EXERCISE AIM -
The required response is the number of lines in the entries that include the word "agent", with nothing added.

DATA FOR THE TASK -
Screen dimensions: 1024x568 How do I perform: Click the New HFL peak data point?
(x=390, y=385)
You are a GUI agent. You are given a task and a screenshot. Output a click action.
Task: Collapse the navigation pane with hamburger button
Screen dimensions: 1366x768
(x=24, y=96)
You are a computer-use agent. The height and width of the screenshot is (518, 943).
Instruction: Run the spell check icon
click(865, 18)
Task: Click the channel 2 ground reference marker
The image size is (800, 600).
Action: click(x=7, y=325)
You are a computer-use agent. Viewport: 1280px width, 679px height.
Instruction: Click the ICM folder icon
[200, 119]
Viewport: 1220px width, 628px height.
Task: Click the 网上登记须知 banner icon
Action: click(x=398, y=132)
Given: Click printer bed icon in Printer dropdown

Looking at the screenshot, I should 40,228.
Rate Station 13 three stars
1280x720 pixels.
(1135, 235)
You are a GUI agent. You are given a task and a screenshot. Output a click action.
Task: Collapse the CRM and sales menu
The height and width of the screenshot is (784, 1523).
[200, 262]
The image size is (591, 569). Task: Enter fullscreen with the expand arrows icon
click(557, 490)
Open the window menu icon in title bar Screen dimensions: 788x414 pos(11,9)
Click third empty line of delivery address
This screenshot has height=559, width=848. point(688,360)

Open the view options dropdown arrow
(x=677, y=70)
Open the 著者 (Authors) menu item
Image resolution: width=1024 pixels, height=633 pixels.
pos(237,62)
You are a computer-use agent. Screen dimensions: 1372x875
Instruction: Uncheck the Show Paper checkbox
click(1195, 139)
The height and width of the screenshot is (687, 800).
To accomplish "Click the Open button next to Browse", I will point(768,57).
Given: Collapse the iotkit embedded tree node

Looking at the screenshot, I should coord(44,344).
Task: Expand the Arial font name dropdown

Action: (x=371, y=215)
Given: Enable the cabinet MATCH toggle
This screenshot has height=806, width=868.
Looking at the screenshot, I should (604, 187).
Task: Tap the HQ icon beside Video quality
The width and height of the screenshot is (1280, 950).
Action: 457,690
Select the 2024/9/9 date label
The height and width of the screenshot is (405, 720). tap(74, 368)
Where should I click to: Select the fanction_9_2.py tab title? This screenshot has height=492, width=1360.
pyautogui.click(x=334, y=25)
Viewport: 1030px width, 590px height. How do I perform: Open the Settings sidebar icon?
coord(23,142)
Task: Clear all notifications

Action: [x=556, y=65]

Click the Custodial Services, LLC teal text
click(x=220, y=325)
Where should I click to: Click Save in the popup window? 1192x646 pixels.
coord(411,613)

TASK RESULT -
5